Updated: Oct 20, 2018
Tonight, I took my son to his first horror movie, because tomorrow is his thirteenth birthday, and he became interested in the Halloween series after he walked in while I was watching a documentary on the making of the first film. With the film (technically) releasing on his birthday, it just seemed too perfect. Since we live in an age when release dates mean nothing anymore, we got to see the film tonight. So let's talk about Halloween.
Because the film just premiered, I won't post any synopsis or spoilers that aren't in the trailers. I'll just give my impressions.
So as I mentioned before, this is a retcon of all of the Halloween sequels. As far as this film is concerned, only the events of the first film ever occurred. Michael Myers and Laurie Strode are not siblings, and the film even addresses that notion as rumor.

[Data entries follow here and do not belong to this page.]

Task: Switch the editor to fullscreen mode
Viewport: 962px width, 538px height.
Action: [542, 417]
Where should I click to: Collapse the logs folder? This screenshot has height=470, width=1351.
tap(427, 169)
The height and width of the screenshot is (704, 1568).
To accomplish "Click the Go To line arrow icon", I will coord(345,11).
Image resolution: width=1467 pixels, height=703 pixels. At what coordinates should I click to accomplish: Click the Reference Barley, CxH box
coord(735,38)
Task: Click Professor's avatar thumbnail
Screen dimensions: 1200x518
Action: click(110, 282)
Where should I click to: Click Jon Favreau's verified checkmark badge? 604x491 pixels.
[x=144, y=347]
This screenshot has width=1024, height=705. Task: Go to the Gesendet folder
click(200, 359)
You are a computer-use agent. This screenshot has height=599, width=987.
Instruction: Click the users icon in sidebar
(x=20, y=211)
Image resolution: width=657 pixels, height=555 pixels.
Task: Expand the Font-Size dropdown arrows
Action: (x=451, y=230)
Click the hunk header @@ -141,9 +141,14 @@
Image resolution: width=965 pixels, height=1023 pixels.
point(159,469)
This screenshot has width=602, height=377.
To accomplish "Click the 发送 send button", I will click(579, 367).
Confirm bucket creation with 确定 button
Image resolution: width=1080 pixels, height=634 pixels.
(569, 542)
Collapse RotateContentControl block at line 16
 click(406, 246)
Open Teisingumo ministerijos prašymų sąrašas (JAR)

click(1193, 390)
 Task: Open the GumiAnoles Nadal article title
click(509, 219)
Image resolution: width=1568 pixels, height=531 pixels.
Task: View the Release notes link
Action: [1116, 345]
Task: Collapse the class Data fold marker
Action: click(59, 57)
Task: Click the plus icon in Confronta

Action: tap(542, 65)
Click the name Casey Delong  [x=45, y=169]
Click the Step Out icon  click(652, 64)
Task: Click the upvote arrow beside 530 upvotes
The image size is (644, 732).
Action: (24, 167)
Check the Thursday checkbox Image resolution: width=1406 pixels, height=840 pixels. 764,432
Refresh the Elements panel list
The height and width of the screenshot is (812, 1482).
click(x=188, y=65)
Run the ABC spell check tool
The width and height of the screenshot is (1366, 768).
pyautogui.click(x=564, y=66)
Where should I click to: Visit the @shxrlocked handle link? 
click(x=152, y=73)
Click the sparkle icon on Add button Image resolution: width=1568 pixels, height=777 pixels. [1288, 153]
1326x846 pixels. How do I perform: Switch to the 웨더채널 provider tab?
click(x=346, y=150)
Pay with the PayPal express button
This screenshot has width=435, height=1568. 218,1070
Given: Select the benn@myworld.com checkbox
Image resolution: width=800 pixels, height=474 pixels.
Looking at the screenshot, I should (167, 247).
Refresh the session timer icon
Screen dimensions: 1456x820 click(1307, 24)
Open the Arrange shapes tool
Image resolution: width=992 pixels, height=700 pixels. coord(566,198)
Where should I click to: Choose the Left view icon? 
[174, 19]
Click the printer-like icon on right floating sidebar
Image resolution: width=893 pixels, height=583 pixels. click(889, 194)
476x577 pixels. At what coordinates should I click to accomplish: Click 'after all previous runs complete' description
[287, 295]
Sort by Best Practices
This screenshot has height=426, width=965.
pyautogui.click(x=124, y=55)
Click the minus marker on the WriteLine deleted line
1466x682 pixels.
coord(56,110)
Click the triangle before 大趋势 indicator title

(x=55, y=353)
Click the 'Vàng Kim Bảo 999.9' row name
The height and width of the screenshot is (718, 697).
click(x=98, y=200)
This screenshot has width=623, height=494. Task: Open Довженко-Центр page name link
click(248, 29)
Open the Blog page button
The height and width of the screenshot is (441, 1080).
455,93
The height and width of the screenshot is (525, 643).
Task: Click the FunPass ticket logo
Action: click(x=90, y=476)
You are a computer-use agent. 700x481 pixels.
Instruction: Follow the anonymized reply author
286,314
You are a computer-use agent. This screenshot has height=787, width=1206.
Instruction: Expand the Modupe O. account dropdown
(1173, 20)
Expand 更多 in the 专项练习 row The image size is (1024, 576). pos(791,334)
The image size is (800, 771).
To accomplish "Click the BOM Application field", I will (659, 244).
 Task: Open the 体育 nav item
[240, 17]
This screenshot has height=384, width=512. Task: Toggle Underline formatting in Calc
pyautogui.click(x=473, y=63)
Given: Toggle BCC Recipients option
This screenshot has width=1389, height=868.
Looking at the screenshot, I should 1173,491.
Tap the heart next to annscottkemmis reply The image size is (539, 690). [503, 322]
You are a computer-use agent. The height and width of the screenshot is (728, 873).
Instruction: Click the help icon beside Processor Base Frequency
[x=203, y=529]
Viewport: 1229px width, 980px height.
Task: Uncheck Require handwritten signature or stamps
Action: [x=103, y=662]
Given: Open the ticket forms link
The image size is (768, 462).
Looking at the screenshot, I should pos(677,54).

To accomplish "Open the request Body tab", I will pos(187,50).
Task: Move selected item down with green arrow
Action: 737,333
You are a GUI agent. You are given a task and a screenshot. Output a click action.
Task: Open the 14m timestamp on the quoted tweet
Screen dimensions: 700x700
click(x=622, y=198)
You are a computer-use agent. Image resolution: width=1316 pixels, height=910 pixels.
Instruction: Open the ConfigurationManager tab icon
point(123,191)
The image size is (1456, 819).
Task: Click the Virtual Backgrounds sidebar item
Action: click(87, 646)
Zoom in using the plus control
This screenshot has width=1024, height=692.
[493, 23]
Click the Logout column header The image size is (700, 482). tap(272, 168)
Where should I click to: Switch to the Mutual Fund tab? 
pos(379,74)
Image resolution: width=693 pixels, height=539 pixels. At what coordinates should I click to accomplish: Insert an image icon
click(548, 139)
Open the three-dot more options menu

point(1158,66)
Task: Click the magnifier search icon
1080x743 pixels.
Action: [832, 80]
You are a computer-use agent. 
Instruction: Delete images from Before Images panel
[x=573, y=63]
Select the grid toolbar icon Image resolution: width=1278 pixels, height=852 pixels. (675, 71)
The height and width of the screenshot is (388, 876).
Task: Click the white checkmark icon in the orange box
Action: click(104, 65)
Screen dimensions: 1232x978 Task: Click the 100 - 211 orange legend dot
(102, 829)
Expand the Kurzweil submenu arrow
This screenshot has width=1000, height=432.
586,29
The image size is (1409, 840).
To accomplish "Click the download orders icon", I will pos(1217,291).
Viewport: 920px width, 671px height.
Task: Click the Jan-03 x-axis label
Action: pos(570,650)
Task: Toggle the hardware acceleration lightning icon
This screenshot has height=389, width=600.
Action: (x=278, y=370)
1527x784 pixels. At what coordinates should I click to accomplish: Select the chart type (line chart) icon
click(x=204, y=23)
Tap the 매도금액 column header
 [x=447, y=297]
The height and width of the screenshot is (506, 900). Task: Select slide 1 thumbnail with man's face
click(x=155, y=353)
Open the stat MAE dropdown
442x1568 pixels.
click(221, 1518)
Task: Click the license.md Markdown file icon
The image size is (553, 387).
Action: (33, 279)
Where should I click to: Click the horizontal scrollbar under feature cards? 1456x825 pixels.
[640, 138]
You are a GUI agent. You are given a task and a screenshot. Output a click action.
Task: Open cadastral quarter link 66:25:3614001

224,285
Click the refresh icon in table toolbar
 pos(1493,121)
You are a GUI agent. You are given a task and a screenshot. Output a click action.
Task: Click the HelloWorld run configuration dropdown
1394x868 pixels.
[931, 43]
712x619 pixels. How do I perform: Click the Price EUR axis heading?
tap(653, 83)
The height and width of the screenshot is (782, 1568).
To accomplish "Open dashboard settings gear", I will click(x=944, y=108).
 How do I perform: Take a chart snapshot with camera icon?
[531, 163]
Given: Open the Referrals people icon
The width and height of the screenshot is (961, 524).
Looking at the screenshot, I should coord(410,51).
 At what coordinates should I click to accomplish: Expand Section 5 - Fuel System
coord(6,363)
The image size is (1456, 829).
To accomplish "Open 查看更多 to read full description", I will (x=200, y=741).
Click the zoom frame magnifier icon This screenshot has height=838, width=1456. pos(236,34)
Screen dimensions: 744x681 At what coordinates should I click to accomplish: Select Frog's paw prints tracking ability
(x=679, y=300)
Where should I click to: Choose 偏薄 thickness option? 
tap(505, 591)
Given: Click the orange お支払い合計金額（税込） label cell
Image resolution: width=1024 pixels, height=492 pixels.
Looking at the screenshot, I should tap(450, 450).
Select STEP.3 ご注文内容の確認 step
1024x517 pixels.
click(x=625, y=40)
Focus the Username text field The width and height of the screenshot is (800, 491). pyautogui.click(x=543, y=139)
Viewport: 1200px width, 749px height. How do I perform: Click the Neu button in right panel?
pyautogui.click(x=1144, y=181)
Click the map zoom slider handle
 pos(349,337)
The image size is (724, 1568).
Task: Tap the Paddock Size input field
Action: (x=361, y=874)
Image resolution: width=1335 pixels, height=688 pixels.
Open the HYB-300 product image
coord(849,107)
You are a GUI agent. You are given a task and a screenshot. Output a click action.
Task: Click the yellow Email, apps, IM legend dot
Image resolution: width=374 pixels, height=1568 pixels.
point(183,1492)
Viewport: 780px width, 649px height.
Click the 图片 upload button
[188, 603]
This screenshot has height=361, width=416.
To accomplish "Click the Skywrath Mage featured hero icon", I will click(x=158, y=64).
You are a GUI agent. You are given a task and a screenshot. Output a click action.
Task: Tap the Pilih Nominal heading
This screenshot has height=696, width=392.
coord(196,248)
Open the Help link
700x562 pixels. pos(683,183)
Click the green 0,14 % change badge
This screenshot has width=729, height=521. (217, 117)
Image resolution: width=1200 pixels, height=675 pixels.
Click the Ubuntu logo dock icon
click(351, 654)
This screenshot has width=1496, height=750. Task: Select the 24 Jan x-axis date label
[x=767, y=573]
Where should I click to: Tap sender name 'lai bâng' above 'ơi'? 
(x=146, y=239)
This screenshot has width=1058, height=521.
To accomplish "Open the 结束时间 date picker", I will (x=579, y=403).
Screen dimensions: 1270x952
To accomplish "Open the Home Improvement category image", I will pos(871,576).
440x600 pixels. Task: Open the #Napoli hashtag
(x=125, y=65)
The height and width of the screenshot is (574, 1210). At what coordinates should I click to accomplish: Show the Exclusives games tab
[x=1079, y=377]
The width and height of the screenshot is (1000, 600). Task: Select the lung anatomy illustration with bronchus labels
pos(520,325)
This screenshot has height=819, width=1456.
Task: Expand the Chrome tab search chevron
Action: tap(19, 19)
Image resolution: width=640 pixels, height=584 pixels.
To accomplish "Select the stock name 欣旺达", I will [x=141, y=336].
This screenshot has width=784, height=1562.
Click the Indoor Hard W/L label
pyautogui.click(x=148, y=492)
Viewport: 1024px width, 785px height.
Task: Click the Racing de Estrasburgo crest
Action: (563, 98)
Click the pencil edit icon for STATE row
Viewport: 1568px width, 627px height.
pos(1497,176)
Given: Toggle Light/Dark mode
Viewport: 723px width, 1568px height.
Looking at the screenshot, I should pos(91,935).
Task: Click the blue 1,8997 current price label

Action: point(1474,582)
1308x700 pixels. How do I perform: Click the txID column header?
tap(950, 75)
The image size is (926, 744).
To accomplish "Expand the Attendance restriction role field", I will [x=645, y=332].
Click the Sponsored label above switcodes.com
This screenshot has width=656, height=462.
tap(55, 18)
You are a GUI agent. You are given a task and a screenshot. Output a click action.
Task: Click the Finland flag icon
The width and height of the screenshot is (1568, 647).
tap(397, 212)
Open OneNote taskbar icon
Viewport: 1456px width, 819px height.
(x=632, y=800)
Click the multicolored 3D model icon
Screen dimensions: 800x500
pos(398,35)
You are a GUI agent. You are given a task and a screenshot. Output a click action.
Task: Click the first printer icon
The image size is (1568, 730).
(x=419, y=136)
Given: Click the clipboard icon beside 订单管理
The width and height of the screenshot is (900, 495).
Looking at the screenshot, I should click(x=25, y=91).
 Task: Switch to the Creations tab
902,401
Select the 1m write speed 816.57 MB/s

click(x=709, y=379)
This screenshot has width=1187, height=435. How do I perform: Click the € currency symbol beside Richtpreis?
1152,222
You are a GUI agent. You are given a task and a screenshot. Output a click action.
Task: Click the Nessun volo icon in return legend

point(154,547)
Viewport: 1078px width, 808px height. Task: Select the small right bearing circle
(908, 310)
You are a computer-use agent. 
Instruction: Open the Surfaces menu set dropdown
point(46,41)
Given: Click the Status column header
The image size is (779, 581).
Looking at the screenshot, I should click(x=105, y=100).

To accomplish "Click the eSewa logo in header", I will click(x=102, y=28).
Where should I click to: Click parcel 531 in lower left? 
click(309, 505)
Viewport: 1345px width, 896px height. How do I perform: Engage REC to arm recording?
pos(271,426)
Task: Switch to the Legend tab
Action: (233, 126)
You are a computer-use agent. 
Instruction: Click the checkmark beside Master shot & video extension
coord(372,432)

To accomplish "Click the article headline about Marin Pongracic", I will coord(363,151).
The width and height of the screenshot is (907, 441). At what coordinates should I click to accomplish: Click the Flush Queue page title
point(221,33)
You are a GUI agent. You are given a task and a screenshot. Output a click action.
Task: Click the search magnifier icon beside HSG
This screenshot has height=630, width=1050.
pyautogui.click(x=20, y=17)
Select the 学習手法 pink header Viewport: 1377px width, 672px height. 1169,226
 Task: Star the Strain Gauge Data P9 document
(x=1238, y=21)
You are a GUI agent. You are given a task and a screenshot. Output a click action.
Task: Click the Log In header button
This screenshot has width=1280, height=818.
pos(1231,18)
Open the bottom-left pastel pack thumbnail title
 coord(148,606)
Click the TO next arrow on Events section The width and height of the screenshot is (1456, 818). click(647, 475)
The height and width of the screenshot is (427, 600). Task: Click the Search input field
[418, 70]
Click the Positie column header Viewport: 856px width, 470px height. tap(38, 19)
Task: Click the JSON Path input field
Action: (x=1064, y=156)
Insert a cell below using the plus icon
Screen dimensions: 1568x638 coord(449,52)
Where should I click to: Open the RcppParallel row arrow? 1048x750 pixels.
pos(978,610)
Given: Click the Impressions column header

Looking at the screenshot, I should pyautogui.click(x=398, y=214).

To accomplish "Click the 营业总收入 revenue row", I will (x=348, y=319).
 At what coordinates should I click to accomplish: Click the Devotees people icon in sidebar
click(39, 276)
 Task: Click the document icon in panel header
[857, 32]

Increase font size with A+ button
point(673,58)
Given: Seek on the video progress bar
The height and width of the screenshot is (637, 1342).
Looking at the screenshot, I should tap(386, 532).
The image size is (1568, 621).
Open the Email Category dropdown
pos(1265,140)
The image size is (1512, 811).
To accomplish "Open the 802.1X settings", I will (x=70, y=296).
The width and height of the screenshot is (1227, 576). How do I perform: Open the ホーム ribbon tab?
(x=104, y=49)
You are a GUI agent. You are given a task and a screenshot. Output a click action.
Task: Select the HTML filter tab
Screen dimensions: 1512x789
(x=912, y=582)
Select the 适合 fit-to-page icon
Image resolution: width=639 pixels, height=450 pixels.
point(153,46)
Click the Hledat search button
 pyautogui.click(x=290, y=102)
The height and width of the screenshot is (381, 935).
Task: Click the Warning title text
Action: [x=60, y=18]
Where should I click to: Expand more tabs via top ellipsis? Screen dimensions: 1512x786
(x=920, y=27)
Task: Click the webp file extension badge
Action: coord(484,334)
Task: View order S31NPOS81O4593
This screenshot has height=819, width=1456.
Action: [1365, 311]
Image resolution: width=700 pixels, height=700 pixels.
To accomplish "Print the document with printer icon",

This is the second time we've seen Laurie with PTSD, the first being 1998's Halloween H20, and this film shows us a very different Laurie Strode. Whereas the Laurie of H20 lived in fear and went into hiding to escape from Michael, this Laurie has remained in Haddonfield and is actively preparing for Michael's inevitable return. She's grown so paranoid that she's driven her family to the edge, and they've mostly cut her out of their lives. It's interesting that we get a chance to see these two alternate takes on Laurie and how she copes with the trauma of that night in 1978 when Michael Myers came home.
And honestly, it's hard for me to pick a favorite version. H20 was my first exposure to the series, when I saw it on a date with a girl at seventeen years old. So that film will always be dear to me. But damn if this movie doesn't give it a run for its money.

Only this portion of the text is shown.